[Rows showing where targets appear]
--- begin ---
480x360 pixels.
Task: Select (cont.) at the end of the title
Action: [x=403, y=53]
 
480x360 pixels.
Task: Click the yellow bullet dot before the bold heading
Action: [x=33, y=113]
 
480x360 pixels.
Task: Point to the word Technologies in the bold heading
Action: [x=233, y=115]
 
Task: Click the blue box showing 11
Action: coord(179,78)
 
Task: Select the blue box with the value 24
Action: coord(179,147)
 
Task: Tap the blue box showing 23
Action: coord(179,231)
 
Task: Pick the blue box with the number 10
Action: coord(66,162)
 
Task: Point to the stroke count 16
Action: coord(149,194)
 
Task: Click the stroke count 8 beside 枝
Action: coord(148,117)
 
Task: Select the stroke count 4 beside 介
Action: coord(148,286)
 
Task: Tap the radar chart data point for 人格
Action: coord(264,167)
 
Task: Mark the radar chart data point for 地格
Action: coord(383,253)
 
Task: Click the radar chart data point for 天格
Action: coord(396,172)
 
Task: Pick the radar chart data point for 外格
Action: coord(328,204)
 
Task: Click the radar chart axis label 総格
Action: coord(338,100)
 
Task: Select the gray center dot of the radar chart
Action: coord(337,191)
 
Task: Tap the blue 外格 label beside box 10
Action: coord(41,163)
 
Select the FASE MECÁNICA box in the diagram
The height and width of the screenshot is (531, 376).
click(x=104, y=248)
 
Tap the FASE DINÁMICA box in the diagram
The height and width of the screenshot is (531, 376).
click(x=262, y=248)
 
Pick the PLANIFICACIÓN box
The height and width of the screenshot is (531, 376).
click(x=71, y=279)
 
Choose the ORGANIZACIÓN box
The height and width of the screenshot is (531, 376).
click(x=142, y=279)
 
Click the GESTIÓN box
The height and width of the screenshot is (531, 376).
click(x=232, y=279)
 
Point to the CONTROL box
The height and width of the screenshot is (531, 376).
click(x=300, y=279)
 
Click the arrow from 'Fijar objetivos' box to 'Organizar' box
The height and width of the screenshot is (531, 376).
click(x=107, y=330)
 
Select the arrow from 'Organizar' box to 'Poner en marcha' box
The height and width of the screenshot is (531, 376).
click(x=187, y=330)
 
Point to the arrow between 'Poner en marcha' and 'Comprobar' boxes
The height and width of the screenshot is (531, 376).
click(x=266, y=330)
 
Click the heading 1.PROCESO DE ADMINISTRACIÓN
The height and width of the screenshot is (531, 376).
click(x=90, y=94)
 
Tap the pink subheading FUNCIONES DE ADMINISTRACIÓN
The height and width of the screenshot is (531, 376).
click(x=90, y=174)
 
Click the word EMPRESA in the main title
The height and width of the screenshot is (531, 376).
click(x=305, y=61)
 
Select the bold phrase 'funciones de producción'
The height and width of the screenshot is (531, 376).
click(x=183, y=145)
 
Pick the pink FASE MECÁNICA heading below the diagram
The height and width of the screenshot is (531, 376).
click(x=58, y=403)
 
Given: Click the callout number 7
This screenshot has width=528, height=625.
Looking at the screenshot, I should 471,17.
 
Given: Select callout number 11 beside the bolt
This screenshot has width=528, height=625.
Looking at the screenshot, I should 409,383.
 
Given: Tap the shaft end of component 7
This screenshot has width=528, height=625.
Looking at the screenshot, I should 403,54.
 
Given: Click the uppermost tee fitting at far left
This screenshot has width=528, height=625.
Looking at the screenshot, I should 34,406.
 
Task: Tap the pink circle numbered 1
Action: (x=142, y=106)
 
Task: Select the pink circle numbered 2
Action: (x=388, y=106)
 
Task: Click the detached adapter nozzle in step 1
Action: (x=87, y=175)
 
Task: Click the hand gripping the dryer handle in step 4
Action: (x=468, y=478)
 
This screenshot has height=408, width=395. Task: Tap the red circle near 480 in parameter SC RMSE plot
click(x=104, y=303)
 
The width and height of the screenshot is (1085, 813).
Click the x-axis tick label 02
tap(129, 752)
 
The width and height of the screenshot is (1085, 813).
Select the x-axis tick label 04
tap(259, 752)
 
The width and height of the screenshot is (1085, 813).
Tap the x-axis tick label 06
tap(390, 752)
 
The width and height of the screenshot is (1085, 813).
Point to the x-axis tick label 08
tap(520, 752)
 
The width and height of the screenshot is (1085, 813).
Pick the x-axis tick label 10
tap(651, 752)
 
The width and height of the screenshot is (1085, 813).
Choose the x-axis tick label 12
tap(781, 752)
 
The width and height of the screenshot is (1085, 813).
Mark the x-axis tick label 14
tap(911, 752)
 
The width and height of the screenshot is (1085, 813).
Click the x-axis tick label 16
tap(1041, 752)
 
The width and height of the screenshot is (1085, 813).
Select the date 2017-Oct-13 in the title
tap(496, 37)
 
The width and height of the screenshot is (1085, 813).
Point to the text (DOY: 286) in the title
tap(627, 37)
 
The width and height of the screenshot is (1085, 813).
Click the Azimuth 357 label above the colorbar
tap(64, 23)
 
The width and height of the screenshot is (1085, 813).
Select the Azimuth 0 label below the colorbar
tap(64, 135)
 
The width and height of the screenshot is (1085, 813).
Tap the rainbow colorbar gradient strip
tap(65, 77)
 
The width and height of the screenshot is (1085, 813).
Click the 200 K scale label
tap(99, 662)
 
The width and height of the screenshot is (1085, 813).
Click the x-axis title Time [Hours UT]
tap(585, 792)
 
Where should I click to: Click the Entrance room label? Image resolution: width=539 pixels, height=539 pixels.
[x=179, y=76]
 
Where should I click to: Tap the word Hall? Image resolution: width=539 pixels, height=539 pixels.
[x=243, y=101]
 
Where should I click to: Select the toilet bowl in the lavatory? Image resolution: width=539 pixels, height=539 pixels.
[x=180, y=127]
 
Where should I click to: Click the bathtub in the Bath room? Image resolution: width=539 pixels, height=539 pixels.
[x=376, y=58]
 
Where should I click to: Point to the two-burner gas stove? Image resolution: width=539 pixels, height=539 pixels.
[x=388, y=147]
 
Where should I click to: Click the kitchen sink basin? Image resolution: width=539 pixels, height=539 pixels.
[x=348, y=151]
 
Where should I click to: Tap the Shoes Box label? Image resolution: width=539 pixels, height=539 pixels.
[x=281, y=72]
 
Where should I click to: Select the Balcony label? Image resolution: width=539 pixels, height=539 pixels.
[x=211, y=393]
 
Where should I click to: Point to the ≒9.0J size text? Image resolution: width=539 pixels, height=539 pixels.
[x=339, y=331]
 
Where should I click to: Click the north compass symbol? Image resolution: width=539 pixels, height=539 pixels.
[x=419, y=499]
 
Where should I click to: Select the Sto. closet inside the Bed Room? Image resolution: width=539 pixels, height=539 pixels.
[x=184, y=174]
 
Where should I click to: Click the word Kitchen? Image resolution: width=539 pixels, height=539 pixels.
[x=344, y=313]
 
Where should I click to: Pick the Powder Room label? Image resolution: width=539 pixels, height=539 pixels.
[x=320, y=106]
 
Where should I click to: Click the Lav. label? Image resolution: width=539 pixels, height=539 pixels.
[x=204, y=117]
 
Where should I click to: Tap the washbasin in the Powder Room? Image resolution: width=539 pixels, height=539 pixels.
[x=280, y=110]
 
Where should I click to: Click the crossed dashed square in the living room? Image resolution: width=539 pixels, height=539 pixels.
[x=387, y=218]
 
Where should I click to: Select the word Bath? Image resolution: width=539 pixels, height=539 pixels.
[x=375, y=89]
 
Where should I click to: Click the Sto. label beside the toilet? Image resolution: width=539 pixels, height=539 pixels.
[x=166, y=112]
--- end ---
OBJECTIVE>
Please rename "heading" to "title" in the lines starting with the line with "Pick the pink" and going on through the line with "click(x=58, y=403)", leaving everything else unchanged.

ANSWER IN FULL>
Pick the pink FASE MECÁNICA title below the diagram
The height and width of the screenshot is (531, 376).
click(x=58, y=403)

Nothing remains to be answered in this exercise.